Thanks, but do you understand the question?
Press the + button to the left of where you type your response and select Upload a file. Is that what you did?
yes thats exactly what i did
Ok, well I must confess I am stumped. Decompressing that file according to the instructions does not yield valid xmlsoap. But that would be an assumption on my part that it should. So if it were me, I would have to just explicitly follow the instructions and turn in that result.
The reason I am stumped is that file seems to have some lines with two digit compression counts rather than one digit.
Like this line for example:
12soapenv:actor="http://schemas.xmlsoap.org/soap/actor/next"
But if you allow for multiple digit counts, you are going to have problems with this line:
16<ns1:applicationProtection>~255~255~255~255~80</ns1:applicationProtection>
So, I guess I am stumped. I am sorry I am not more help.

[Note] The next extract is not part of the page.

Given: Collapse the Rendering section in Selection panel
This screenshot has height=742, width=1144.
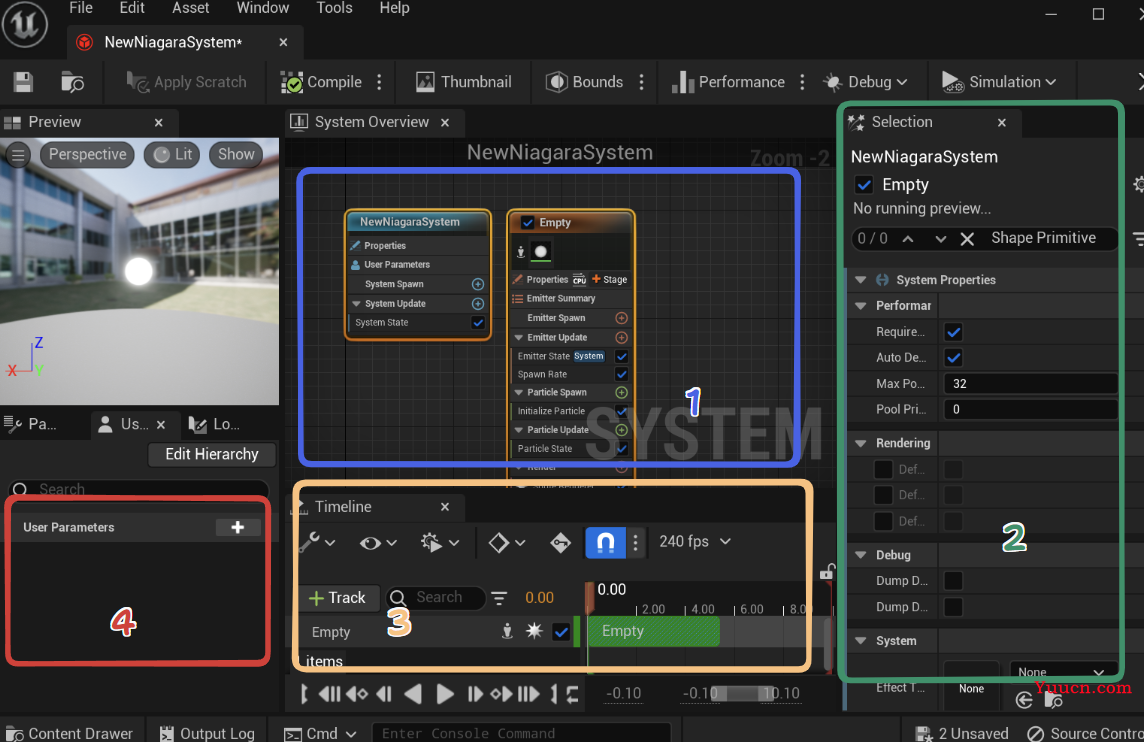Looking at the screenshot, I should [x=861, y=443].
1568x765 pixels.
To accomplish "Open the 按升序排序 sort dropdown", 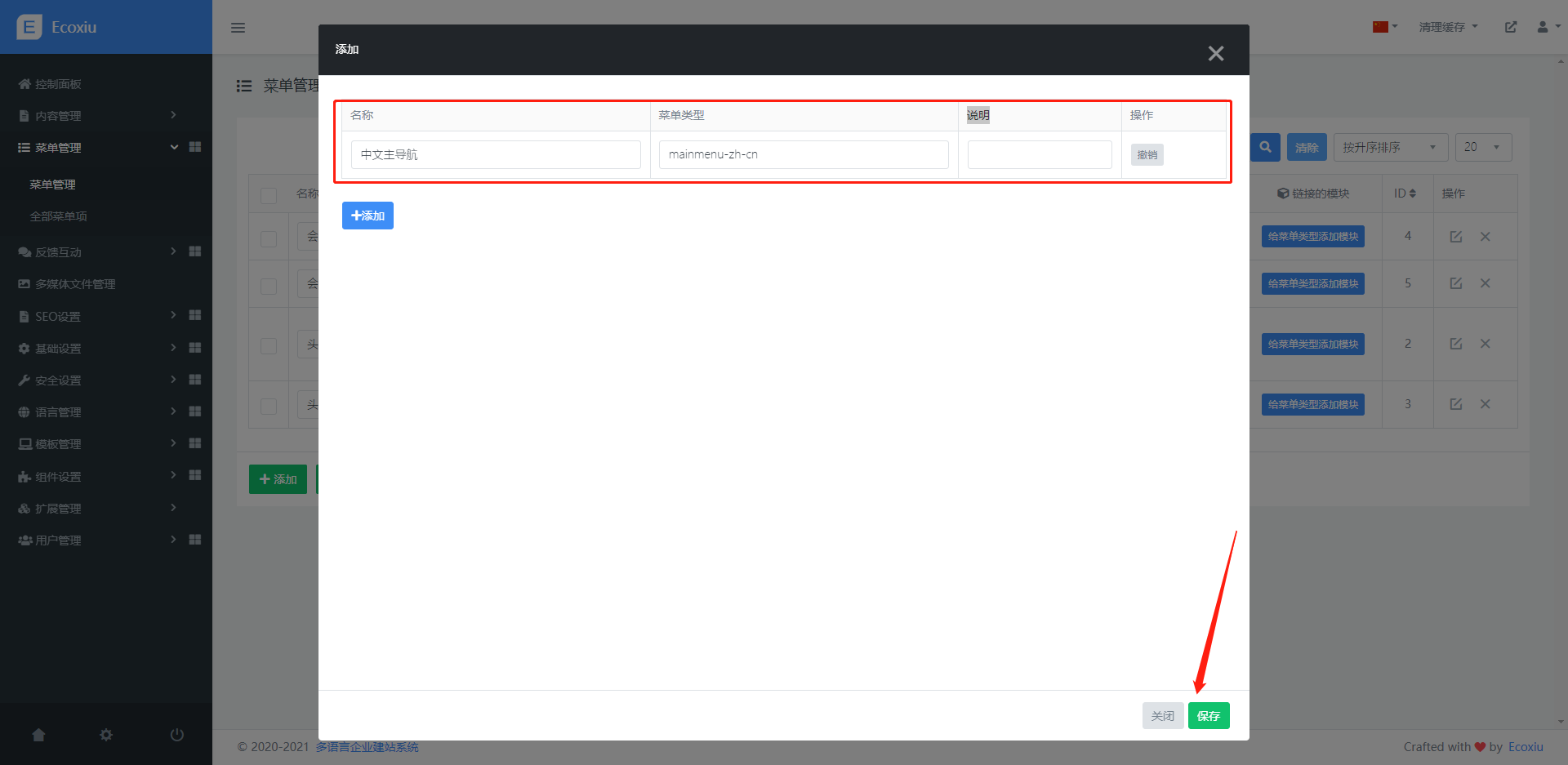I will coord(1390,148).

the instructions do not say to decompress by interpreting characters as digits at all
according to the instructions the second character after the escape character is itself supposed to be interpreted as the number of repeats (as in the character's value, not a digit that the character represents)
an editor may not be interpreting the control characters with low ASCII value, which should be used for these repeat numbers correctly and do something unexpected with them
looking at the file in an editor is just pointless and if it has ever been copy-pasted through an editor or even just opened and saved through a text editor, there is a good chance that it will be broken
What if I store the dynamically allocated array in the int variable?